**EXERCISE REQUIREMENTS:** Rewrite the part of the listing that opens with the line containing "Tap the armchair" and closes with the line containing "(x=200, y=432)", both ends included, keeping the requests and all other lines unchanged but multiplying every click coordinate in the answers by 2.3 and rounding to whole numbers, with halves rounded up. Give only those lines.

**STORED DATA:**
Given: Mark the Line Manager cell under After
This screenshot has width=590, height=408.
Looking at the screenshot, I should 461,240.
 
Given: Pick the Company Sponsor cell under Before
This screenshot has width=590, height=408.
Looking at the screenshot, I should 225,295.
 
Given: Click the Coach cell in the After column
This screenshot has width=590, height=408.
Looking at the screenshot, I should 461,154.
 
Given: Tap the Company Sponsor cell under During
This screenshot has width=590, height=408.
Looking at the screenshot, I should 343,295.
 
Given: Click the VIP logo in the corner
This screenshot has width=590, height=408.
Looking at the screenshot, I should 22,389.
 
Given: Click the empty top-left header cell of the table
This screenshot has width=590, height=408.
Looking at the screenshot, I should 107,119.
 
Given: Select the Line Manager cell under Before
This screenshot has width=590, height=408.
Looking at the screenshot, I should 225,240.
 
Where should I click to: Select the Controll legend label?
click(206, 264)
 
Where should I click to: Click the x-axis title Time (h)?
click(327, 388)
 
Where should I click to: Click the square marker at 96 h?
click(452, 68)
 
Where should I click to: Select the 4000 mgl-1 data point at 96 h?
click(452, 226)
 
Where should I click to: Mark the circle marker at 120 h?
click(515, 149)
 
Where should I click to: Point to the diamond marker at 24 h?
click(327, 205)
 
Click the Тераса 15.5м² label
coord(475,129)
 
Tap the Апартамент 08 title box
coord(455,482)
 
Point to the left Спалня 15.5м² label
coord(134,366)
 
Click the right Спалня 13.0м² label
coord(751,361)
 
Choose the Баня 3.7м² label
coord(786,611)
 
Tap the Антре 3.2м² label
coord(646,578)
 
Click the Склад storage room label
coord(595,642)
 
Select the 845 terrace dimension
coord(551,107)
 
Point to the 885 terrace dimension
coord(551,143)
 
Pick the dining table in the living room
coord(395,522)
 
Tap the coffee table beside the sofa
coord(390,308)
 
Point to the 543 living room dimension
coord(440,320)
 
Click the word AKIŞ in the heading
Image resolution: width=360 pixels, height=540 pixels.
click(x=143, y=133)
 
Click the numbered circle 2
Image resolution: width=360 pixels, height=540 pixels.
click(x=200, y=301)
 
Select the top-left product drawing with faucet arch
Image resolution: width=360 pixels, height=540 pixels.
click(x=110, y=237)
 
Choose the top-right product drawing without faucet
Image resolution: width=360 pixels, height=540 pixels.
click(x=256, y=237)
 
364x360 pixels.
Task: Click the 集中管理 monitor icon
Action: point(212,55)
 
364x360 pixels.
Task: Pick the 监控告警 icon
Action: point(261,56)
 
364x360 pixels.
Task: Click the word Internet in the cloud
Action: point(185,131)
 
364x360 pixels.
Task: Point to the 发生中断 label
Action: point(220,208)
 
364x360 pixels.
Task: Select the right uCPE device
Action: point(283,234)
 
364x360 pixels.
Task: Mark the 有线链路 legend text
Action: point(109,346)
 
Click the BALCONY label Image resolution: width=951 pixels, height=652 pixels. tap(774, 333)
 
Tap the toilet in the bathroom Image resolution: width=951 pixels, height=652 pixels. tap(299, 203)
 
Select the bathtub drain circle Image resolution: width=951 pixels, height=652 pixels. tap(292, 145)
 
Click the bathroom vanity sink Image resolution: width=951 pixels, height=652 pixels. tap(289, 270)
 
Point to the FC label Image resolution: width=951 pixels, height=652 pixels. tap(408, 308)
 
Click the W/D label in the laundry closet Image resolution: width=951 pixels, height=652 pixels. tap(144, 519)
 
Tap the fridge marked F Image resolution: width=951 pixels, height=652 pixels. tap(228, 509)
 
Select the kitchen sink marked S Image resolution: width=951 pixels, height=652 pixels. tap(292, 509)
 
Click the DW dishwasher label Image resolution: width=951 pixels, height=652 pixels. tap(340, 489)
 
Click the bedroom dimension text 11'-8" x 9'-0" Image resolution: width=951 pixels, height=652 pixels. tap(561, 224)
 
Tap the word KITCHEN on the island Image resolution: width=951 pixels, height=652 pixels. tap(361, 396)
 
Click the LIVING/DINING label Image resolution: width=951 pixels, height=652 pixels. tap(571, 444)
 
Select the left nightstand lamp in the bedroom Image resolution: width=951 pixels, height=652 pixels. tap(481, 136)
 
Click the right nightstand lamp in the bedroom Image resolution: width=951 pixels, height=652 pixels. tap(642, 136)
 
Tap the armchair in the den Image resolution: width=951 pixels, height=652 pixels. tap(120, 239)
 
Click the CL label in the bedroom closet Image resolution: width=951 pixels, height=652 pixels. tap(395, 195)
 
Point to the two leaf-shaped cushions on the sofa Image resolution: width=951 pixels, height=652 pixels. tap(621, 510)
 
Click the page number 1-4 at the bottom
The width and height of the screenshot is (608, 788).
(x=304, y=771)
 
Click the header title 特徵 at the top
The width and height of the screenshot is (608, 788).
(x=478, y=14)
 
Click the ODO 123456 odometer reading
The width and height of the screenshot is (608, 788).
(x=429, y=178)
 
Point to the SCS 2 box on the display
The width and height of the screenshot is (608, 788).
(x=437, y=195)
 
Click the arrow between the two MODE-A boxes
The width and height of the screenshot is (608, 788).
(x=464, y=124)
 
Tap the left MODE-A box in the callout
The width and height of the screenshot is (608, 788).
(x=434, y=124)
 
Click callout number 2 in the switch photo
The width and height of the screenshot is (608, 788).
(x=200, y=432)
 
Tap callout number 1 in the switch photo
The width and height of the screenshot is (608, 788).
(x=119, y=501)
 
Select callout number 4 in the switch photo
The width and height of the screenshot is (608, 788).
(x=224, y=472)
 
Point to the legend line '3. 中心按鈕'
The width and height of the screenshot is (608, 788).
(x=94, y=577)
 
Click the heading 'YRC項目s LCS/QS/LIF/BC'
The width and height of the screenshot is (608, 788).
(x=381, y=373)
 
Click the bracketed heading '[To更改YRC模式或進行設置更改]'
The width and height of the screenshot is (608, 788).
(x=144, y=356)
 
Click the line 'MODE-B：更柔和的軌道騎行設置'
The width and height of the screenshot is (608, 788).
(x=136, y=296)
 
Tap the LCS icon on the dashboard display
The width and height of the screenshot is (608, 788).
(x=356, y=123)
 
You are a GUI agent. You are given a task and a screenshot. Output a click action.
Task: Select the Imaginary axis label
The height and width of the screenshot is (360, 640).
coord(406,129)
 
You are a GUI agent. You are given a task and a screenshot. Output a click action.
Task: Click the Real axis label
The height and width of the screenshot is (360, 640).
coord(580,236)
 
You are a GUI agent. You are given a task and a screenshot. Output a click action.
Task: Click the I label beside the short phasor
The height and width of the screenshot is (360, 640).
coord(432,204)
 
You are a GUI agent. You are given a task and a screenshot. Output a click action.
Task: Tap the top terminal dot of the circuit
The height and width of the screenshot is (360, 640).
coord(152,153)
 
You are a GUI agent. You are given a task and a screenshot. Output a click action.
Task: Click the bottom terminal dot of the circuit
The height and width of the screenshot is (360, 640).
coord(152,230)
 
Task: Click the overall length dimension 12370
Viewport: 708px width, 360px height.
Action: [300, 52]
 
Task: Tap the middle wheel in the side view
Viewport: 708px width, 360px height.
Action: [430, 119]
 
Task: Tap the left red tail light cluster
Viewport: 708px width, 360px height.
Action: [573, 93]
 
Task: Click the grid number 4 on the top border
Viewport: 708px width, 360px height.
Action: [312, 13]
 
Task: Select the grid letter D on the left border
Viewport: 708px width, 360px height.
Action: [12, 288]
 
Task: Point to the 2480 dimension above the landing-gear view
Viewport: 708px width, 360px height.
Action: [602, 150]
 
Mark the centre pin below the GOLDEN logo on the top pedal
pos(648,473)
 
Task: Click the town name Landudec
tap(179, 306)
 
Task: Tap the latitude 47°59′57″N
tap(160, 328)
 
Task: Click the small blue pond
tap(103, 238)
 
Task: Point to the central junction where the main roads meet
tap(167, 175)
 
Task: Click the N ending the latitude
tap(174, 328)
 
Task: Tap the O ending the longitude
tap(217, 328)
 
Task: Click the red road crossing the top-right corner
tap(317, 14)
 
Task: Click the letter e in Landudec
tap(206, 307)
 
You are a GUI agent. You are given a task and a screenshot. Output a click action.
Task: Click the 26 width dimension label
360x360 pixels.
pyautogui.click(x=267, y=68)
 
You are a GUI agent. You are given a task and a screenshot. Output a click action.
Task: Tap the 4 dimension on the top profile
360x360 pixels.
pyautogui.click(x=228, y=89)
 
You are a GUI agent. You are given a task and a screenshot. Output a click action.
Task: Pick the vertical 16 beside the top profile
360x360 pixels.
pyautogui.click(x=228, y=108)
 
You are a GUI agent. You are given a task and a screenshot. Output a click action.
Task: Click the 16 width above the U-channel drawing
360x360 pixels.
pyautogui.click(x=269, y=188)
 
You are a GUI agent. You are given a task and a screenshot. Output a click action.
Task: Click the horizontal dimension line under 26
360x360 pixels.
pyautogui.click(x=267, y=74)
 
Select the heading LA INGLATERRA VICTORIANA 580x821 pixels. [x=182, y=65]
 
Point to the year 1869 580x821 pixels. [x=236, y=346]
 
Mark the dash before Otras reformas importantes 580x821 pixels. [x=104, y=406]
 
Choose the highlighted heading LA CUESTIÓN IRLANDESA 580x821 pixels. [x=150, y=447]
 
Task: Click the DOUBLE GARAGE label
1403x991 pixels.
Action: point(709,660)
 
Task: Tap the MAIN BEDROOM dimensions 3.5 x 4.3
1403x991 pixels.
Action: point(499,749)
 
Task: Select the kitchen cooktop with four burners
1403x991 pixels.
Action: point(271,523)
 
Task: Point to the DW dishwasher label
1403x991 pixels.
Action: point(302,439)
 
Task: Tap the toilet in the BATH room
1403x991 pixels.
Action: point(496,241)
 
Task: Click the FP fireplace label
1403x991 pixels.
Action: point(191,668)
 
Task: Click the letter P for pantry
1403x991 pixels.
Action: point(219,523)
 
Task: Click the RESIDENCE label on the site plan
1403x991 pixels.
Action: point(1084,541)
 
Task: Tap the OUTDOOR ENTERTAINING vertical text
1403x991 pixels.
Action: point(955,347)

**OUTPUT BELOW:**
Tap the armchair in the den Image resolution: width=951 pixels, height=652 pixels. tap(276, 550)
 
Click the CL label in the bedroom closet Image resolution: width=951 pixels, height=652 pixels. tap(909, 449)
 
Point to the two leaf-shaped cushions on the sofa Image resolution: width=951 pixels, height=652 pixels. tap(1428, 1173)
 
Click the page number 1-4 at the bottom
The width and height of the screenshot is (608, 788).
(x=699, y=1773)
 
Click the header title 特徵 at the top
The width and height of the screenshot is (608, 788).
(x=1099, y=32)
 
Click the ODO 123456 odometer reading
The width and height of the screenshot is (608, 788).
(x=987, y=409)
 
Point to the SCS 2 box on the display
The width and height of the screenshot is (608, 788).
(x=1005, y=449)
 
Click the arrow between the two MODE-A boxes
The width and height of the screenshot is (608, 788).
(x=1067, y=285)
 
Tap the left MODE-A box in the callout
The width and height of the screenshot is (608, 788).
(x=998, y=285)
 
Click callout number 2 in the switch photo
The width and height of the screenshot is (608, 788).
(x=460, y=994)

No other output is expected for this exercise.